#### [MATERIAL FOR THE TASK]
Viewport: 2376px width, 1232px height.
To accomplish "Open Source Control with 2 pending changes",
---
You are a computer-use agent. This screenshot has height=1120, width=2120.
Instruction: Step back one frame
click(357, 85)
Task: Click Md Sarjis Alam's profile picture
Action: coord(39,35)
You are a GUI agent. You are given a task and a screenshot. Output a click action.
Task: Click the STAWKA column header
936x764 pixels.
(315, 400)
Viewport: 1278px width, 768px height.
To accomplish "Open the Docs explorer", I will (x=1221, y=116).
==
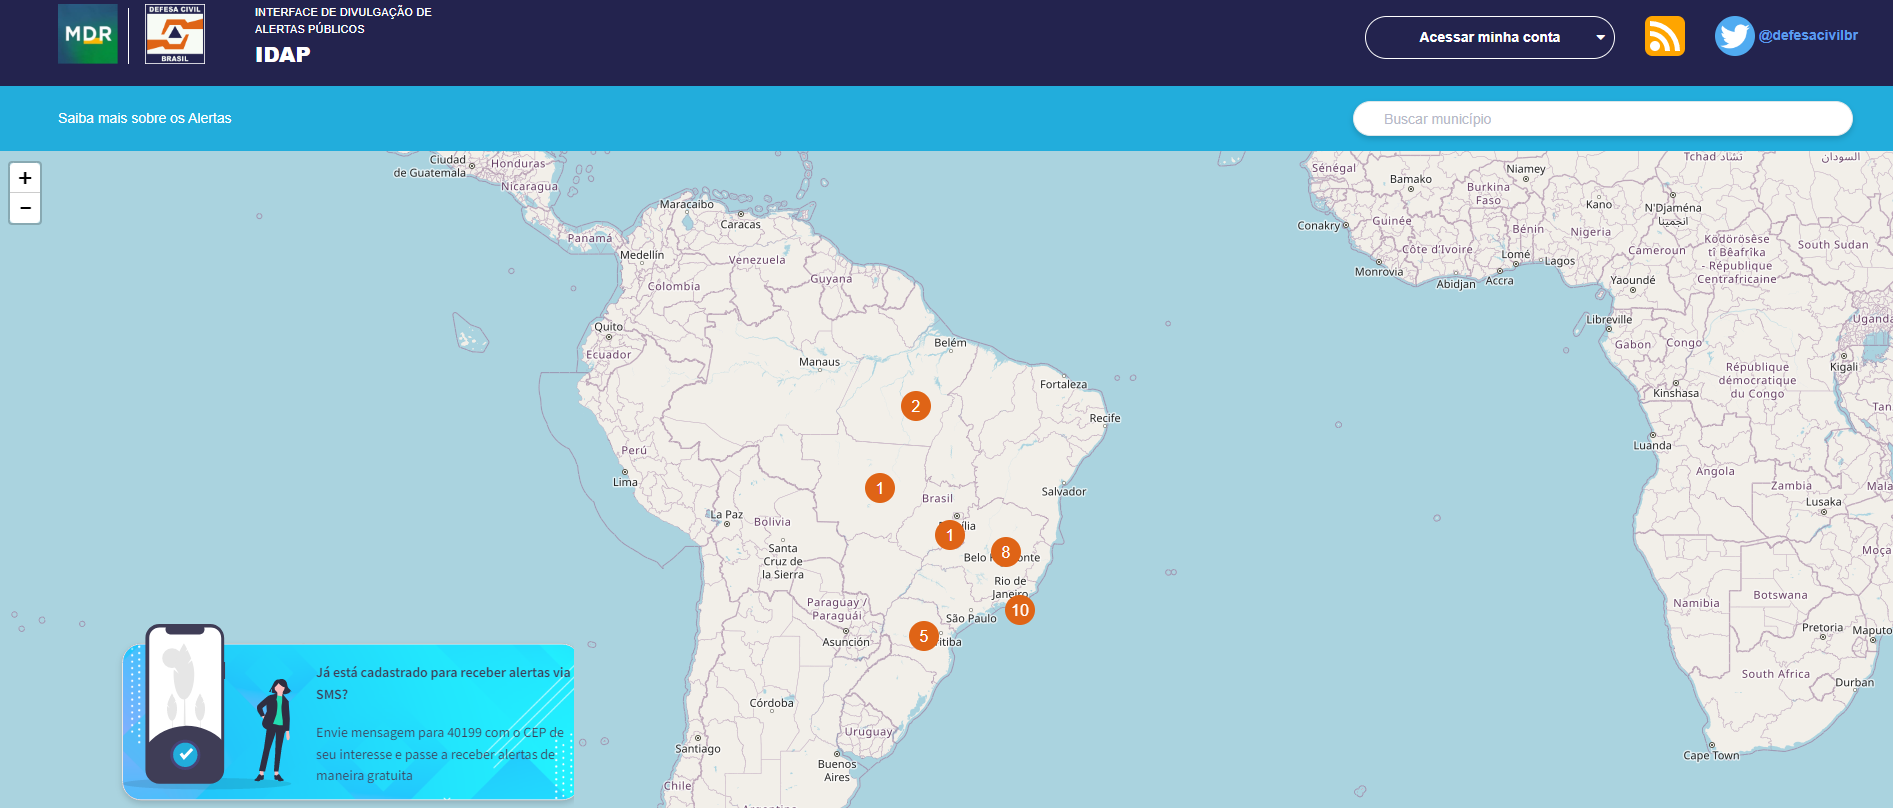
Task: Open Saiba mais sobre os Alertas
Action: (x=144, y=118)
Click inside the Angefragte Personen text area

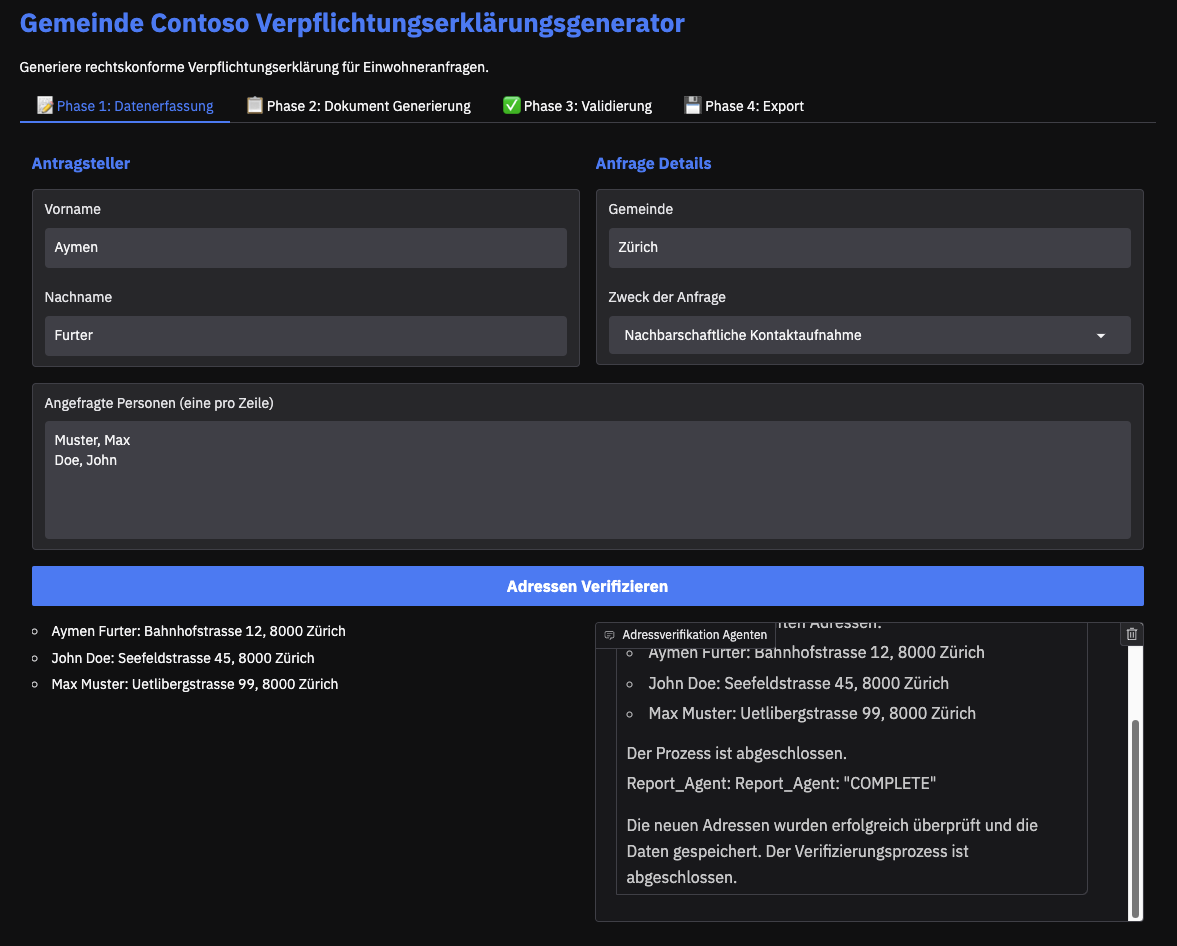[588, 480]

#### [WHAT IS REQUIRED]
Reproduce word for word the stretch of the data above, from the line containing "You are a computer-use" through the line containing "Action: coord(39,35)", including both of those lines.

#### [COMPLETED EXERCISE]
You are a computer-use agent. This screenshot has height=1120, width=2120.
Instruction: Step back one frame
click(357, 85)
Task: Click Md Sarjis Alam's profile picture
Action: coord(39,35)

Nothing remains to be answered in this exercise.